Kadına yönelik şiddet ve aile içi şiddetin önlenmesi ve bunlarla mücadeleye ilişkin olan İstanbul Sözleşmesi, 25 Kasım 2011’de Meclis’te kabul edilmiş ancak sözleşmenin yürürlüğe girmesini sağlayan ön koşulların sağlanmaması nedeniyle geçerli olmayan İstanbul Sözleşmesini’n de uygulanacağını söyleyen Uğurlu, 24 Haziran’dan sonra kadınların eşit temsil hakkına sahip olacağını belirtti.

‘MİLİTARİSTLEŞEN IRKÇI EĞİTİM…’

“Zorunlu din dersi, seçmeli zorunlu din dersi ve bunun yanı sıra eğitimin ve toplumsal yaşam kurallarının hem içerik hem de biçimsel olarak dini kural ve referanslara göre belirlenmesi, siyasi iktidarın siyasal- ideolojik ihtiyaçları ve hedefleri doğrultusunda düzenlenmesine yönelik politika ve uygulamaların bütünü tekçi, militarist, gerici, ırkçı kindar ve dindar yetiştirmeyi hedeflemektedir.” diyen İdil Uğurlu, iktidarın bunu yaparken Ensar, İhh, Türgev vb vakıflarla protokoller imzalayarak bu vakıfların okullarda faaliyet göstermesini sağlamak olduğunu belirtti.

Milli Eğitim Bakanlığı’nın Ensar Vakfı gibi vakıflarla yaptığı protokollerin gerici, ırkçı ve militaristleşen eğitime yönelik bir proje olduğunu ifade eden HDP’li Uğurlu, hükümetin sınav günü seçim kararı almasının gençleri ne kadar önemsediğinin göstergesi olduğuna dikkat çekti.

Uğurlu, kamusal, laik, bilimsel, nitelikli ve anadilde eğitimin önemine dikkat çekerek şunları söyledi; “Din dersi zorunlu olmaktan çıkacak, çocuk haklarından biri olan anadilde eğitim sağlanacak ve çocuğun gelişimine uygun bilimsel eğitim anlayışıyla çalışacağız. İdeolojik saiklerle okulları ayrıştıran 4+4+4 uygulamasına son vereceğiz. Sürekli değişen OKS, SBS, TEOG, LYS ve YGS gibi tüm merkezi sınavları kaldırıp öğrenciyi eğitim süreci boyunca değerlendireceğimiz bir başarı anlayışı getireceğiz.”

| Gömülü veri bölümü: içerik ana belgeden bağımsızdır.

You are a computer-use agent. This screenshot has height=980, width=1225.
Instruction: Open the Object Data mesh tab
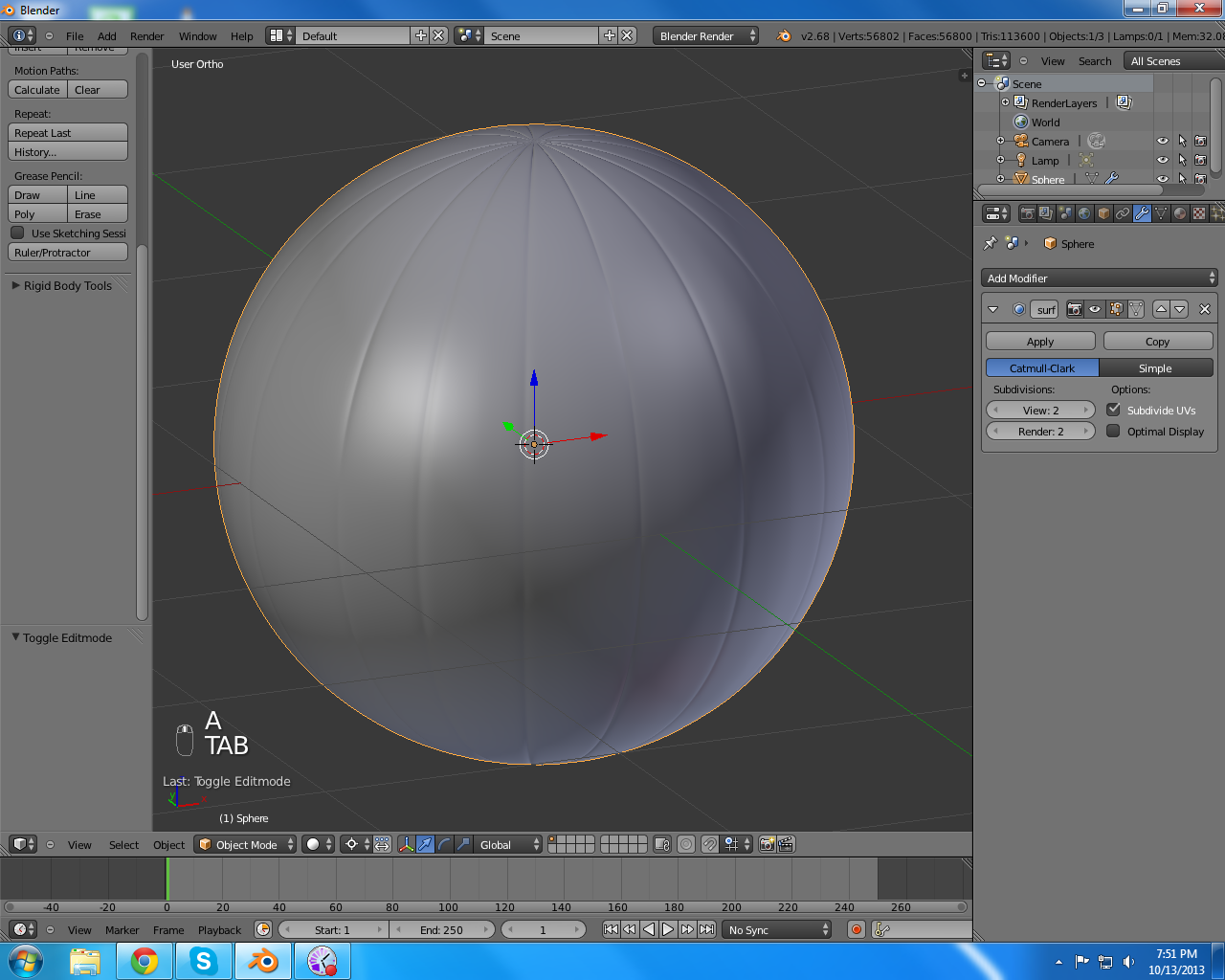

‘HDP BİR İZMİR PARTİSİDİR’

Laik, seküler yaşamın önemine dikkat çeken İdil Uğurlu, “İzmir Türkiye’ye ses veren bir kent. İzmir seçmeni güçlü bir parlamento için HDP’nin Meclis’te olmasını önemsiyor. Her yönden kuşatılan HDP, halkla kucaklaşmalı. Bu yüzden HDP bir İzmir partisi de” dedi.